News Highlight
The millet is valued in the Kutia Kondh tribe’s life and dietary systems of Odisha, and they cultivate around 12 types of Millet.
Key Takeaway
- The Centre and the State government are ready to adopt its promotion model of Millets cultivation.
- The Burlang Yatra, a traditional annual festival of the Kutia Kondh tribe, was the occasion around which they could strategise the revival of millets.
- In the past, millet was the staple food of tribes in Odisha.
- When paddy and other foods reached their doorstep through the public distribution system and the expanding consumer market, they treated millet as a subsistence crop.
Millet
- About
- Millets are a group of cereal grains that belong to the Poaceae family, commonly known as the grass family.
- Distribution
- India, Nigeria and China are the largest producers of millet in the world, accounting for more than 55% of the global production.

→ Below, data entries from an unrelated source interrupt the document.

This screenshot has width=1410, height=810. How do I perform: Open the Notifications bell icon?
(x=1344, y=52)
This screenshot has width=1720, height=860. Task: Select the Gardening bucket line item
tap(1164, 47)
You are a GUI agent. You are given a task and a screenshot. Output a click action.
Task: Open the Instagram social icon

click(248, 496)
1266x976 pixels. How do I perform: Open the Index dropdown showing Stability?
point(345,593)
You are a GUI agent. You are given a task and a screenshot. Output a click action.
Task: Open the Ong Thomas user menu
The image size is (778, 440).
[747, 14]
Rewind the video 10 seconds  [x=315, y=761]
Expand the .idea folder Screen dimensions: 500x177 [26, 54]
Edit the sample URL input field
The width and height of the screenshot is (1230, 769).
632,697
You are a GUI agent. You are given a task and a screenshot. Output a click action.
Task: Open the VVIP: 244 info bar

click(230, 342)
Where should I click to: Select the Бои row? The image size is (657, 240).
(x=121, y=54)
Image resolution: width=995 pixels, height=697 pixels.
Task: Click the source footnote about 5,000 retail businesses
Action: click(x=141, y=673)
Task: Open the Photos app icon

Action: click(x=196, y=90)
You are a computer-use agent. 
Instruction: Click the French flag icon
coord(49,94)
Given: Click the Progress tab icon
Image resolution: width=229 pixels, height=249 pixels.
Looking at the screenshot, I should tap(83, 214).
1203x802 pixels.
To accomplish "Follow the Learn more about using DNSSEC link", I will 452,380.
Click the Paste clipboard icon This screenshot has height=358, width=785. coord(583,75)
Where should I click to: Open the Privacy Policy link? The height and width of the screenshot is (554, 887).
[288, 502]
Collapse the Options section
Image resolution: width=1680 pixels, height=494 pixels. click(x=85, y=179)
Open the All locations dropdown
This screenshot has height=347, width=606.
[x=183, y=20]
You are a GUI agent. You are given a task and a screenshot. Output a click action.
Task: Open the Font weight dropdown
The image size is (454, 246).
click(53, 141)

- Millets are available almost across India.
- Major millets in India
- Three major millet crops currently growing in India are jowar (sorghum), bajra (pearl millet) and ragi (finger millet).
Significance of millets
- Nutritionally Superior
- Millets are rich sources of minerals like calcium, iron, zinc, phosphorus, magnesium, and potassium.
- Gluten-free
- Millets can help tackle lifestyle problems and health challenges such as obesity and diabetes as they are gluten-free and have a low glycemic index (a relative ranking of carbohydrates in foods according to how they affect blood glucose levels).
- Super Crop
- Millets are Photo-insensitive (do not require a specific photoperiod for flowering) and resilient to climate change. In addition, millets can grow on poor soils with little or no external inputs.
- Wide capacity for adaptation
- Millets have a broad capacity for adaptation because they can grow from coastal regions of Andhra Pradesh to moderately high altitudes of Northeastern states and hilly areas of Uttarakhand.
- Millets can withstand variations in moisture, temperature and the type of soils ranging from heavy to sandy infertile lands.
Initiatives
- Initiative for Nutritional Security through Intensive Millet Promotion
- It aims to demonstrate the improved production and post-harvest technologies in an integrated manner with a visible impact to catalyse increased production of millets in the country.
- NIRMAN
- It is in collaboration with the Millet Network of India (MINI), a forum founded to promote millet.
- Increase in Minimum Support Price
- The government has hiked the Minimum Support Price of Millet, which came as a big price incentive for farmers.
- The International Year of Millets 2023
- The United Nations, at the behest of the Government of India, declared 2023 the International Year Millets.
- The National Year of Millets – 2018
- The Government of India has approved 2018 as the National Year of Millets to boost the production of nutrient-rich millets and the agro-industries involved in its production.